With cold, grey days and lots of germs and flu bugs still lingering (some brought home from school for half term) both soups have felt comforting and warming. Packed with veggies and pulses, and making use of leftover meat bones, they feel both frugal and healthy too. I hadn’t realised quite how nutritious both soups might be until I read Alex’s great piece on her Cold Comfort Soup in Dale cottage diaries however. Apparently, slow cooking of bones in stocks and soups helps release lots of health-giving minerals. Alex’s chicken soup looks wonderful too.

My harira, a Moroccan style soup with lots of lentils made an extra meal out of a cheap but excellent cut of lamb which had already provided us with two tasty stews. I’d visited Liz Knight of Forage Fine Foods at her lovely, remote hillside cottage on the borders of Herefordshire and Wales and enjoyed the simple but delicious stew she made with lamb that had grazed the wild, herb covered pastures around her home. Inspired by the flavour of the meat and by Liz’s homemade rose el hanout (made with dried rose petals) which was wonderful scattered on the lamb, I couldn’t resist buying some lamb from her local shop to take home.

Wanting to do justice to this very free-roaming lamb, we enjoyed lots of it in a simple stew with root veg (which provided 2 family meals) then added the bone and some leftovers to a Harira cooked slowly on the woodburner that evening. The Harira recipe is adapted from a recipe in Casa Moro by Samuel and Samantha Clark, one of my favourite cookery books. The flatbread recipes in here go wonderfully with this soup too. As I was vegetarian for years, I used to make variations of this with veggie stock (obviously without the lamb) and with a few more lentils and it was very tasty.
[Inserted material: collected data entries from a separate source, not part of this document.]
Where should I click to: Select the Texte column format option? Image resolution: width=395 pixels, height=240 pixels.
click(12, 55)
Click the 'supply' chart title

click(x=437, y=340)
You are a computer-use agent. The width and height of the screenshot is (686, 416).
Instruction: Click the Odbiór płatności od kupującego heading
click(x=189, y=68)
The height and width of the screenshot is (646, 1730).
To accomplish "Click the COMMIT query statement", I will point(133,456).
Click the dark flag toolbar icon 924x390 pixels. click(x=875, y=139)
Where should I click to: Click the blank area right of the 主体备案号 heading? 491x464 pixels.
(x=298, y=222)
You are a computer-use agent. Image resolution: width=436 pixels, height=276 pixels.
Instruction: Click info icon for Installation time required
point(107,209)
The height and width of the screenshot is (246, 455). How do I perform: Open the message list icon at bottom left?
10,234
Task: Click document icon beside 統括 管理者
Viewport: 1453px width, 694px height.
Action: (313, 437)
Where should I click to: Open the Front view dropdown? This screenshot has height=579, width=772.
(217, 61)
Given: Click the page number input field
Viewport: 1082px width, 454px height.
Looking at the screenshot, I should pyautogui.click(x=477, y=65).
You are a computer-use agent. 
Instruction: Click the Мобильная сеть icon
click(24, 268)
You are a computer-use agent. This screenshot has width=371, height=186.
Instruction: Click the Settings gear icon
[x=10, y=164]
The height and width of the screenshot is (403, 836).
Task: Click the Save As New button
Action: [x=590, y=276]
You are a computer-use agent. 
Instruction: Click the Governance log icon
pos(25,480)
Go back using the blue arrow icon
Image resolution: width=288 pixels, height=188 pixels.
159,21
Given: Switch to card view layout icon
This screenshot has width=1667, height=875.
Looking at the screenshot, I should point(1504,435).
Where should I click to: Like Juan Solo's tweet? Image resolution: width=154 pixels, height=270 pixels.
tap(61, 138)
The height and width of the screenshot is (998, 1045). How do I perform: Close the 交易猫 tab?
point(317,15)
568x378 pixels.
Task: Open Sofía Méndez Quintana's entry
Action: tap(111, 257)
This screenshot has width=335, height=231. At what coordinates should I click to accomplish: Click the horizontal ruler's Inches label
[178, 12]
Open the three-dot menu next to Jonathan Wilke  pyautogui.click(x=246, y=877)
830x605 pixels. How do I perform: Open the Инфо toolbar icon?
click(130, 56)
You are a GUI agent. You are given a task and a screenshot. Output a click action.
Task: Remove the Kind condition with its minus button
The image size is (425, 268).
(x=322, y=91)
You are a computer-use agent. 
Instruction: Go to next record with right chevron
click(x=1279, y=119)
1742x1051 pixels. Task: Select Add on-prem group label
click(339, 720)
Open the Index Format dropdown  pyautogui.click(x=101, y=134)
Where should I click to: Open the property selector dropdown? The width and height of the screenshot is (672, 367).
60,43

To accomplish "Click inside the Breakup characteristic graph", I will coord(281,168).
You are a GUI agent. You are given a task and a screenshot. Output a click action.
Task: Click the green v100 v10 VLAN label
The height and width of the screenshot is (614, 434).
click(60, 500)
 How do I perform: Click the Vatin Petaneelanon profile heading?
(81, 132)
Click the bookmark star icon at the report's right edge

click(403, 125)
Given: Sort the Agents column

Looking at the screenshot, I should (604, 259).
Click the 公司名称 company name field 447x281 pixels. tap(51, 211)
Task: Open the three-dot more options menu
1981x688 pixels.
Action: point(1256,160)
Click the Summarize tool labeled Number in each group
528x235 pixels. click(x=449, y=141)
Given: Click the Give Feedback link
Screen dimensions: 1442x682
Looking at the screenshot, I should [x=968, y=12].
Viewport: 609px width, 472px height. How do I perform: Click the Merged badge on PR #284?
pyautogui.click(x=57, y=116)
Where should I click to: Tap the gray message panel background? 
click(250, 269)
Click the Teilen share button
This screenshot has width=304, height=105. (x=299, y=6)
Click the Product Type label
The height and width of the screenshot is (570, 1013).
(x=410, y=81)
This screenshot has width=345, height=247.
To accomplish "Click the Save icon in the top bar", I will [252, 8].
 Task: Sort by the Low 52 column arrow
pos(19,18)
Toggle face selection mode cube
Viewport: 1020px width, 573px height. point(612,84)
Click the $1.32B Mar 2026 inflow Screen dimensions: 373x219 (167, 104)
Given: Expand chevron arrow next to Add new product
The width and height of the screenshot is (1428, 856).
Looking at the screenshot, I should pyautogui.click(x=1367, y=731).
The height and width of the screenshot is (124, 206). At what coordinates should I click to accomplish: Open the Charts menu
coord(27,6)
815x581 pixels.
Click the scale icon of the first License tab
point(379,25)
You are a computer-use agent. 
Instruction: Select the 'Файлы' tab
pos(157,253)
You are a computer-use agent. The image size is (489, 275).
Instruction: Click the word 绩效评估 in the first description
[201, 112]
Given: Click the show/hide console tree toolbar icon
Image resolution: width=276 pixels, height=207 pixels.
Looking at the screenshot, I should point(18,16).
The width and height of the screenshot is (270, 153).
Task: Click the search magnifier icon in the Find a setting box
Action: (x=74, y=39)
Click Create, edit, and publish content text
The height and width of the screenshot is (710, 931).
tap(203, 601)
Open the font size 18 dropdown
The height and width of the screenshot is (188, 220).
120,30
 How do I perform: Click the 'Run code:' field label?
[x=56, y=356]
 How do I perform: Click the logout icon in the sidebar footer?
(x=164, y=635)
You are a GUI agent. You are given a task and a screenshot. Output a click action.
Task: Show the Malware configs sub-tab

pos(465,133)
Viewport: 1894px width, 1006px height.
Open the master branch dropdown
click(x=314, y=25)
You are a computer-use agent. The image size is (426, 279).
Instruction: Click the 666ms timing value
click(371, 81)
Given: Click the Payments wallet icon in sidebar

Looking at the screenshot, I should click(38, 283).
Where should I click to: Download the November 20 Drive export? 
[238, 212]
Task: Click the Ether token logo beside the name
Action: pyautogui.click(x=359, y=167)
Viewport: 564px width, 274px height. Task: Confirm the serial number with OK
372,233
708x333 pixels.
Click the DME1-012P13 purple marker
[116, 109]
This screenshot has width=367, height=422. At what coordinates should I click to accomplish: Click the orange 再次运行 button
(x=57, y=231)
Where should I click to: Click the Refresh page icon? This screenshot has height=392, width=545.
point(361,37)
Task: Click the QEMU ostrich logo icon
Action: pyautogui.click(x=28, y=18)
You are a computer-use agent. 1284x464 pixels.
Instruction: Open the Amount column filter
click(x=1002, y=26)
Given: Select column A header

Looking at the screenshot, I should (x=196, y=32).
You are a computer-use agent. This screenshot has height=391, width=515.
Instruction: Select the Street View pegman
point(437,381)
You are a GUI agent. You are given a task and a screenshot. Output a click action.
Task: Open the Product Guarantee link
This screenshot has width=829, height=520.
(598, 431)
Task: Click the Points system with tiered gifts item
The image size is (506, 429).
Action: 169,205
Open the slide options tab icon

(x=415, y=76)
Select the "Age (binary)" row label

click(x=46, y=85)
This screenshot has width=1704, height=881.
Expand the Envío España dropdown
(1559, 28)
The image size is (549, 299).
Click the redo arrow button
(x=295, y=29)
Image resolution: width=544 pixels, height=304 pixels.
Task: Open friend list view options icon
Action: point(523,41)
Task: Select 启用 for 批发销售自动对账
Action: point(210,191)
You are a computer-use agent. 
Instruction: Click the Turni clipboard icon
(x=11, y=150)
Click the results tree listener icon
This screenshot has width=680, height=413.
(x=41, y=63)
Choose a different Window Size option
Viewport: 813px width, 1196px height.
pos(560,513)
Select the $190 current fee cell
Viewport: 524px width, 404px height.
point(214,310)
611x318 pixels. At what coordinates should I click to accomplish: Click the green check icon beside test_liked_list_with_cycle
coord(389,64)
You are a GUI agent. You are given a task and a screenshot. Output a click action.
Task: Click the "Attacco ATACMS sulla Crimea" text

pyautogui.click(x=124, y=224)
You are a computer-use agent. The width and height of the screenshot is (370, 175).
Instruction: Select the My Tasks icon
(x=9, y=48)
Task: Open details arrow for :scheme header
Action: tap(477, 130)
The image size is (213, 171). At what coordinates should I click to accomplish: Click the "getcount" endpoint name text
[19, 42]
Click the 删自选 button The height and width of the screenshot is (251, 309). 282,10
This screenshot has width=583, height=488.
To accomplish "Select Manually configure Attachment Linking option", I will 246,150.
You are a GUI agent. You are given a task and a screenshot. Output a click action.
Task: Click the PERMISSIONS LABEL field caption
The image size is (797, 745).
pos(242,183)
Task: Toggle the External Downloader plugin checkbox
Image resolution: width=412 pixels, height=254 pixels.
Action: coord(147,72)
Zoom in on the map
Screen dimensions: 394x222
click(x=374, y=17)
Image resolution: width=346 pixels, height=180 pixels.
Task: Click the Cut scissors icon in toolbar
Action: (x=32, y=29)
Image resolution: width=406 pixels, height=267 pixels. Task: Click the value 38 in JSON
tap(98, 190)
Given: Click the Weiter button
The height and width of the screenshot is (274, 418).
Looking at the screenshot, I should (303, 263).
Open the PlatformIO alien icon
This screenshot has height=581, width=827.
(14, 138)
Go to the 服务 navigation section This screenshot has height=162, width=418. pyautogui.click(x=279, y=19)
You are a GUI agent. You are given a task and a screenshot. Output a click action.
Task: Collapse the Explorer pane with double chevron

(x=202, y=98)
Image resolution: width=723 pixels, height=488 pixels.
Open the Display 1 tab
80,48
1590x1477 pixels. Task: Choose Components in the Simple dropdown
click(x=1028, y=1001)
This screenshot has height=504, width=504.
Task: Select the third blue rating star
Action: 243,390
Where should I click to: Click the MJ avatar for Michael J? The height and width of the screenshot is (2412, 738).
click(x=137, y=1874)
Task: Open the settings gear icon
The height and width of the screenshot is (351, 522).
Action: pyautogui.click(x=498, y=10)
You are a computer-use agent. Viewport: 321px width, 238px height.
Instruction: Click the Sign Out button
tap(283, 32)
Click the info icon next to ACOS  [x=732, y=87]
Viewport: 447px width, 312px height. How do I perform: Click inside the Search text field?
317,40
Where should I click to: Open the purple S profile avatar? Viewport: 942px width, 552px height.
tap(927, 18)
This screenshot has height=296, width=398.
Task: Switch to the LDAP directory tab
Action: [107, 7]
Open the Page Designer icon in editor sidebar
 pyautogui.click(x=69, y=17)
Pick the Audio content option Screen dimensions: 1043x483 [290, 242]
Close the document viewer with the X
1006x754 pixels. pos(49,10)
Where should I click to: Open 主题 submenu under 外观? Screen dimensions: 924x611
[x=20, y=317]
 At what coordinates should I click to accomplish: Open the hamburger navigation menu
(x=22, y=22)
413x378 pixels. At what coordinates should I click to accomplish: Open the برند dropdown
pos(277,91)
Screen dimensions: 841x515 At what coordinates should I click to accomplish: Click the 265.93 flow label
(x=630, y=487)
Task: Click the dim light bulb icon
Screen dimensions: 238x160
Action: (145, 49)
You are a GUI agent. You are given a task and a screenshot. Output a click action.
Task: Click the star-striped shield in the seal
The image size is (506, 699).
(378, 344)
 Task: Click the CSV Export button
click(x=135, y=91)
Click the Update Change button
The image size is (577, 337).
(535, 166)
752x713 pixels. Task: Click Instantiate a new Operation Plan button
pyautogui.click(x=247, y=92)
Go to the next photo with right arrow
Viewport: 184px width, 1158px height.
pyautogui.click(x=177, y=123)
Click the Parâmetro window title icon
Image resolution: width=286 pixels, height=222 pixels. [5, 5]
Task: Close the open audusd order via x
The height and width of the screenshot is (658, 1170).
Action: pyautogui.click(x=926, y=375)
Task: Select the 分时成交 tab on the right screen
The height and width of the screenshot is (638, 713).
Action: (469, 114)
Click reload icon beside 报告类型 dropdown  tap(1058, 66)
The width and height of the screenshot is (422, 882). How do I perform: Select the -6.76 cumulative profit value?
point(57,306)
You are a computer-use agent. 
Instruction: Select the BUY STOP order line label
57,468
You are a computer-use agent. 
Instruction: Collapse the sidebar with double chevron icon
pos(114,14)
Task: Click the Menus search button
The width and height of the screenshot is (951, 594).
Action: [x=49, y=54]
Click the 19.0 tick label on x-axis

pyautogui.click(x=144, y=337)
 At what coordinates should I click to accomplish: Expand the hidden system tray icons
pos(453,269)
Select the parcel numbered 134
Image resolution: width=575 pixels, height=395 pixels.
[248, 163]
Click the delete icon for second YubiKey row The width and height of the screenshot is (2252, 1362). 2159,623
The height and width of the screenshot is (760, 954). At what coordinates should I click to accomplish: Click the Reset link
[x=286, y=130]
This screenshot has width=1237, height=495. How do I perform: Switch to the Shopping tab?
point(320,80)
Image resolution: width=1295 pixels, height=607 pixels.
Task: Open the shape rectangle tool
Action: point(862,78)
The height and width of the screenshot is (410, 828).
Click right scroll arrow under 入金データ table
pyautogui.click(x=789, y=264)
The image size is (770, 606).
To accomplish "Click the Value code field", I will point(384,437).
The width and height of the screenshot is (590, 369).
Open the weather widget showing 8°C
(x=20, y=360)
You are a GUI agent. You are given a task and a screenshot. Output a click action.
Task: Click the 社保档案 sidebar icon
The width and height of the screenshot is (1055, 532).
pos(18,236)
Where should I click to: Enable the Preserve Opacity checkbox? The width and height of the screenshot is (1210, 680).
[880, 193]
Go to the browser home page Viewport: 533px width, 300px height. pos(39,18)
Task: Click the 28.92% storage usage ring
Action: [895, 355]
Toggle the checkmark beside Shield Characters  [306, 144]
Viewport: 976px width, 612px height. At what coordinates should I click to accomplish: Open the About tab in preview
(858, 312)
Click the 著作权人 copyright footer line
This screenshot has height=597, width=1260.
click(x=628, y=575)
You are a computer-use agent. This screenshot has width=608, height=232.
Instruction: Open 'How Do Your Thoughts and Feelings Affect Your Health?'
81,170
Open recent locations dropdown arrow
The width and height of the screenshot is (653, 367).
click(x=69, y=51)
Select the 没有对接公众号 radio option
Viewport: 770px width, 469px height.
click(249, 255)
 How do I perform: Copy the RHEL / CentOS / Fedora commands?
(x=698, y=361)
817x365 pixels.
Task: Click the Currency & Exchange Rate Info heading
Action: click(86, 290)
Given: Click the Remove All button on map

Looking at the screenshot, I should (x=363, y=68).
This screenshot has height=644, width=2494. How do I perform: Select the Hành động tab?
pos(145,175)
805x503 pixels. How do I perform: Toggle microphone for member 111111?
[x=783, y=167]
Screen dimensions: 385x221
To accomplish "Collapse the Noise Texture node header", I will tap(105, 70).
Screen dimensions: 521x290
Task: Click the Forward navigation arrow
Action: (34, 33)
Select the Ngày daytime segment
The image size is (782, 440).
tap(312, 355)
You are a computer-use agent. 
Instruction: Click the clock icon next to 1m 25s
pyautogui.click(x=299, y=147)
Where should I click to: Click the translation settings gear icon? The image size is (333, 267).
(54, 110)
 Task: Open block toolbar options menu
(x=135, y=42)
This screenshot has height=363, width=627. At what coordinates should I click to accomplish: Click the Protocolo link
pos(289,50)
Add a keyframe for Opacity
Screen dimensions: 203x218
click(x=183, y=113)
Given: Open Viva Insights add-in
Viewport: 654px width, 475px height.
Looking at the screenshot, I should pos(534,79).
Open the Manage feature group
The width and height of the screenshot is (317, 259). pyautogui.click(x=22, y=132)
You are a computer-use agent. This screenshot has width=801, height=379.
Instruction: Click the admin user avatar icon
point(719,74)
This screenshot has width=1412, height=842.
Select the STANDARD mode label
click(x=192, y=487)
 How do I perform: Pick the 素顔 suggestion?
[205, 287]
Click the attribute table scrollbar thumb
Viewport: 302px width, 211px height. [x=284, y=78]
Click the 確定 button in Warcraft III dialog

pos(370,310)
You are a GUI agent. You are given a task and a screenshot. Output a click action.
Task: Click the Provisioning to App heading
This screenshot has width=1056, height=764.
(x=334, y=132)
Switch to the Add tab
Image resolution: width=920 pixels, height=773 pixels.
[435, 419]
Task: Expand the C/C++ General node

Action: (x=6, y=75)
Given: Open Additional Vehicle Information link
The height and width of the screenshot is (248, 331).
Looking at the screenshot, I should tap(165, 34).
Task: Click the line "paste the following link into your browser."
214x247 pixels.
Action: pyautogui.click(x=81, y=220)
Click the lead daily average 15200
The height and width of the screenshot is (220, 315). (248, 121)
But this is the version I made this week:


2.75 litres cold water

Leftover lamb/bones (I had neck of lamb leftovers)

2 tablespoons olive oil

1 onion, finely chopped

3 garlic cloves, finely chopped

1 red chilli, de-seeded and chopped

a pinch of dried chilli flakes

1/2 teaspoon each of ground cinnamon, turmeric and ginger, cumin and coriander (vary according to personal preference)

1 large bunch fresh coriander, stalks and leaves separated, washed and chopped

100g green or brown lentils

120g red lentils

1 400g tin of tomatoes

200g chard/spinach/kale/cavolo nero (depending what available/in season)

a squeeze of lemon

sea salt and black pepper

Heat the olive oil in a large saucepan, cook the onions slowly for 5 mins, then add garlic and spices and the coriander stalks, cook for another couple of minutes. Add the water and lamb, bring to simmer and cook slowly for 1/2 hour (if the lamb is raw, cook for another 1/2 hour). Add the lentils and simmer for another 1/2 hour. Add the tomatoes, cook for another 10 minutes then add the chopped chard and simmer for another 5 minutes. Season with salt, pepper, coriander leaves and lemon juice and continue to cook for another 10 minutes until the pulses are soft. Remove lamb bone, flaking off any meat into the soup, check seasoning and serve.

In between making the Harira and Italian Bean soup, I read some really interesting, thought provoking pieces about our consumption of meat. After the (surely not too surprising) recent discoveries of what some of the mass-produced processed meat products on sale actually contain, there are some really good points being made.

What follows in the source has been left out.